Task directions:
Output the following material line for line, with no changes.

Saved items from a collection:
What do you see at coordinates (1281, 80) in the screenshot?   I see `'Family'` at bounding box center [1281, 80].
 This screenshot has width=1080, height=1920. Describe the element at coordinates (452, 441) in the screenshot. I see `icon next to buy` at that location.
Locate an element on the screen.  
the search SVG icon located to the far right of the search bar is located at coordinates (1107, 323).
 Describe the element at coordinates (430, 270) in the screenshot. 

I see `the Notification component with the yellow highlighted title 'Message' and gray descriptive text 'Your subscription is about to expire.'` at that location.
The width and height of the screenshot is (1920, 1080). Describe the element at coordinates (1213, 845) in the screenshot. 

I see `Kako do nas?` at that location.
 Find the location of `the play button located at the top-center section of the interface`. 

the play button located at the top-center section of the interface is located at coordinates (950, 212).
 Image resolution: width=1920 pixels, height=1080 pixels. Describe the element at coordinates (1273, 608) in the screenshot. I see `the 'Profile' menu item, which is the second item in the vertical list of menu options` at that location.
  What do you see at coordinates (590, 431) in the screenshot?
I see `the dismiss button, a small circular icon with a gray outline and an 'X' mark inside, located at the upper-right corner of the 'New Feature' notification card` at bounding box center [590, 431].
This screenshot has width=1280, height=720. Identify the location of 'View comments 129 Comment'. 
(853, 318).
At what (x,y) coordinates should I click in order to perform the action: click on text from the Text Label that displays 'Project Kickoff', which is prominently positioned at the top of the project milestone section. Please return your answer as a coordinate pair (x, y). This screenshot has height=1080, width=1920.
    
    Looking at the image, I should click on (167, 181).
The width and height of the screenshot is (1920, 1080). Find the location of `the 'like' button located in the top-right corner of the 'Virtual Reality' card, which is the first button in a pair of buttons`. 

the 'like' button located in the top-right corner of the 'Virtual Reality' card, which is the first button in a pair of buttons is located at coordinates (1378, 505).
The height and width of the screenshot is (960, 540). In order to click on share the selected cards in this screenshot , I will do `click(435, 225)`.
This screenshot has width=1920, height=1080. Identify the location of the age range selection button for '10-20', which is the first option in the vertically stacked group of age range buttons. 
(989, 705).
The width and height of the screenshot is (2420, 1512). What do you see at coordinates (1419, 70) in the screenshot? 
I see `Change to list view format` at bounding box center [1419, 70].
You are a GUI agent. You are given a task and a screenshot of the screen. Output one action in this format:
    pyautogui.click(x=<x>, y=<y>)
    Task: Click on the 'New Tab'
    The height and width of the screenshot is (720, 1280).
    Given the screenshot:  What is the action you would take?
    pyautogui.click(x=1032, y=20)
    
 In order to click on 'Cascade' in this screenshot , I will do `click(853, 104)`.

Answer for this exercise:
What do you see at coordinates (1281, 80) in the screenshot?   I see `'Family'` at bounding box center [1281, 80].
 This screenshot has width=1080, height=1920. Describe the element at coordinates (452, 441) in the screenshot. I see `icon next to buy` at that location.
Locate an element on the screen.  
the search SVG icon located to the far right of the search bar is located at coordinates (1107, 323).
 Describe the element at coordinates (430, 270) in the screenshot. 

I see `the Notification component with the yellow highlighted title 'Message' and gray descriptive text 'Your subscription is about to expire.'` at that location.
The width and height of the screenshot is (1920, 1080). Describe the element at coordinates (1213, 845) in the screenshot. 

I see `Kako do nas?` at that location.
 Find the location of `the play button located at the top-center section of the interface`. 

the play button located at the top-center section of the interface is located at coordinates (950, 212).
 Image resolution: width=1920 pixels, height=1080 pixels. Describe the element at coordinates (1273, 608) in the screenshot. I see `the 'Profile' menu item, which is the second item in the vertical list of menu options` at that location.
  What do you see at coordinates (590, 431) in the screenshot?
I see `the dismiss button, a small circular icon with a gray outline and an 'X' mark inside, located at the upper-right corner of the 'New Feature' notification card` at bounding box center [590, 431].
This screenshot has width=1280, height=720. Identify the location of 'View comments 129 Comment'. 
(853, 318).
At what (x,y) coordinates should I click in order to perform the action: click on text from the Text Label that displays 'Project Kickoff', which is prominently positioned at the top of the project milestone section. Please return your answer as a coordinate pair (x, y). This screenshot has height=1080, width=1920.
    
    Looking at the image, I should click on (167, 181).
The width and height of the screenshot is (1920, 1080). Find the location of `the 'like' button located in the top-right corner of the 'Virtual Reality' card, which is the first button in a pair of buttons`. 

the 'like' button located in the top-right corner of the 'Virtual Reality' card, which is the first button in a pair of buttons is located at coordinates (1378, 505).
The height and width of the screenshot is (960, 540). In order to click on share the selected cards in this screenshot , I will do `click(435, 225)`.
This screenshot has width=1920, height=1080. Identify the location of the age range selection button for '10-20', which is the first option in the vertically stacked group of age range buttons. 
(989, 705).
The width and height of the screenshot is (2420, 1512). What do you see at coordinates (1419, 70) in the screenshot? 
I see `Change to list view format` at bounding box center [1419, 70].
You are a GUI agent. You are given a task and a screenshot of the screen. Output one action in this format:
    pyautogui.click(x=<x>, y=<y>)
    Task: Click on the 'New Tab'
    The height and width of the screenshot is (720, 1280).
    Given the screenshot:  What is the action you would take?
    pyautogui.click(x=1032, y=20)
    
 In order to click on 'Cascade' in this screenshot , I will do `click(853, 104)`.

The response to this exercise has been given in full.